Held (1) Clause 3(j) was no longer valid and enforceable. The question was how far the legislation allowed other proprietors in property communities to enforce feudal real burdens. There could be new enforcement rights under Sections 53 and 54 of the 2003 Act whatever the original deed had provided. However, if the reference to the superior could not be taken after November 2004 as a reference to anyone else, the condition had become impossible. The particular provisions in Section 73(2) of the 2000 Act did not apply, and on a consideration of the nature of the burden, the Tribunal held that Clause 3(j) was also not covered by Section 73(2A). Although this was an ancillary burden under Section 2(3) of the 2003 Act and might appear to be a community burden with special status under the Act, the fact remained that there was no superior to carry out the certification procedure. Section 73(2) specifically applied only to facility and service burdens, confirming a discriminatory intention in the legislation. Although the burden had a clear purpose separate from Clause 3(d), it would undoubtedly be unsatisfactory to require sellers of flats in a property community to obtain the approval of all co-proprietors. The Tribunal saw no good reason why responsibility for operating a certification procedure should not pass to the factors, but that would need to be achieved by agreement or resort to one of the Act’s provisions.

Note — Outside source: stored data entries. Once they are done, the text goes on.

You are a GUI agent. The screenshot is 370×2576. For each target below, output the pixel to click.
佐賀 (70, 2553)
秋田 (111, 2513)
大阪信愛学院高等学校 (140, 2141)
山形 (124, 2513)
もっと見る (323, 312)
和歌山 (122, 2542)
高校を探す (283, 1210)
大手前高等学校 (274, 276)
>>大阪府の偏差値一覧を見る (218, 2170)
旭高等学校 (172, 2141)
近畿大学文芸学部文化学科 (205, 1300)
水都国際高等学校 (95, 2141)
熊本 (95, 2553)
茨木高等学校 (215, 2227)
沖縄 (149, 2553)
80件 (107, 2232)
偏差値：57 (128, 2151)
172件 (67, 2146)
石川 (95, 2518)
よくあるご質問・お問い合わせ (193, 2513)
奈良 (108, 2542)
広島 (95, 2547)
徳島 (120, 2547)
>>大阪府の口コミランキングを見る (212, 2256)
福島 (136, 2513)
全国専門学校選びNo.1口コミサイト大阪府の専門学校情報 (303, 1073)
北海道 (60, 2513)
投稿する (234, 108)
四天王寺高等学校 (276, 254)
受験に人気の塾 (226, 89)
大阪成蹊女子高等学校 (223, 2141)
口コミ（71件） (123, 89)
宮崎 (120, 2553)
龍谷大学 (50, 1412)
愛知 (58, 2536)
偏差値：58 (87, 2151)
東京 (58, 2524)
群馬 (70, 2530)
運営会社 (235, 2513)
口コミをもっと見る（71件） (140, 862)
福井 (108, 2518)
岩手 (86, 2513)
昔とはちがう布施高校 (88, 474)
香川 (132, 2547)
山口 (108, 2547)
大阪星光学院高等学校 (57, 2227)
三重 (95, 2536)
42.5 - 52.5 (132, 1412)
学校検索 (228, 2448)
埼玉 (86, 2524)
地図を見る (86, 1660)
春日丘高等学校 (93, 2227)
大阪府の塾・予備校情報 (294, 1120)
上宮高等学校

(2) However, if the condition had been held valid and enforceable, the Tribunal would not have discharged it. Contrary to the applicants’ submissions, Clause 3(j) did have a clear separate purpose which had been thought important in a recent deed with modern provisions. There had clearly been a substantial change of circumstances, viz. the statutory removal of superior’s rights, and if enforceable by all the proprietors the condition was burdensome. The procedure needed to be changed, but there was no indication of any effort made to introduce an alternative procedure. It would not have been appropriate simply to discharge the provision. The Tribunal would, however, have been prepared to vary it so as to allow the particular transaction, in respect of which the applicants had conditional missives which were in danger of being lost, to proceed. Clause 3(j) would then have continued to apply to future sales until either discharged or varied, preferably by agreement.